Les 19 mars et 29 avril 1948, Raymond Cayol est rapporteur de plusieurs projets de loi relatifs à l'organisation du trafic maritime avec la Corse. Le 25 janvier 1949, il revient sur les problèmes des étudiants en demandant que les étudiants parisiens bénéficient d'une réduction de 50 % sur le prix des transports publics dans la région parisienne. Puis le 6 avril, il dépose une proposition de loi tendant à allouer une subvention de 25 millions à la Cité universitaire de Paris. Le 24 février 1950, Raymond Cayol intervient comme rapporteur dans la discussion du projet de loi portant prorogation de l'organisation de la marine marchande et revient sur ces problèmes au cours de la séance du 30 mars suivant. Puis le 15 juin, il dépose au nom de la Commission de l'éducation nationale, le rapport sur la proposition de loi tendant à instituer la double correction au baccalauréat. Enfin, il intervient longuement dans la séance du 22 décembre suivant, comme rapporteur du projet de loi sur l'exploitation du service maritime à partir du continent.

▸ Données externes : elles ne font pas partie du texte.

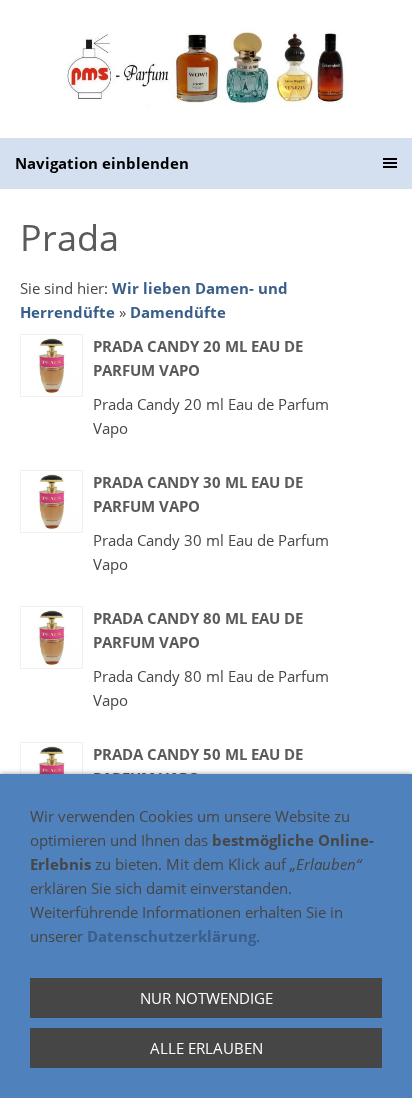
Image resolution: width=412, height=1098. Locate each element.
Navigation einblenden (102, 163)
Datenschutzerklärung (171, 936)
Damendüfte (178, 312)
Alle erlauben (206, 1048)
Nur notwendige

Raymond Cayol vote le 7 mai 1951 la réforme électorale instituant le scrutin de liste majoritaire départemental à un tour avec apparentements. Le 12 mai, il revient comme rapporteur sur une question qui avait été abordée à plusieurs reprises au cours de la législature : la rémunération éventuelle des élèves et étudiants de l'enseignement supérieur. Puis le 16, il est rapporteur du projet de loi relatif à la construction navale.

Le 17 juin 1951 se déroulent les élections pour la deuxième législature : le MRP sera le grand vaincu de la consultation électorale. Dans la première circonscription des Bouches-du-Rhône, la liste MRP toujours conduite par Germaine Poinso-Chapuis ne réalise que 23 641 voix soit 8,1 % des suffrages exprimés. Malgré le large apparentement allant de la SFIO aux indépendants, ces résultats aboutissent à la perte d'un siège par le MRP, celui de Raymond Cayol.

Il devient en 1951 conseiller technique auprès du ministre de l'instruction publique puis en 1952, conseiller technique auprès du ministre de la France d'outremer, avant d'être nommé professeur à Marseille. Il restera tout particulièrement actif dans le domaine du statut des étudiants et des œuvres universitaires et scolaires. Raymond Cayol ne se présente pas aux élections du 2 janvier 1956.

Il est chevalier des Palmes académiques.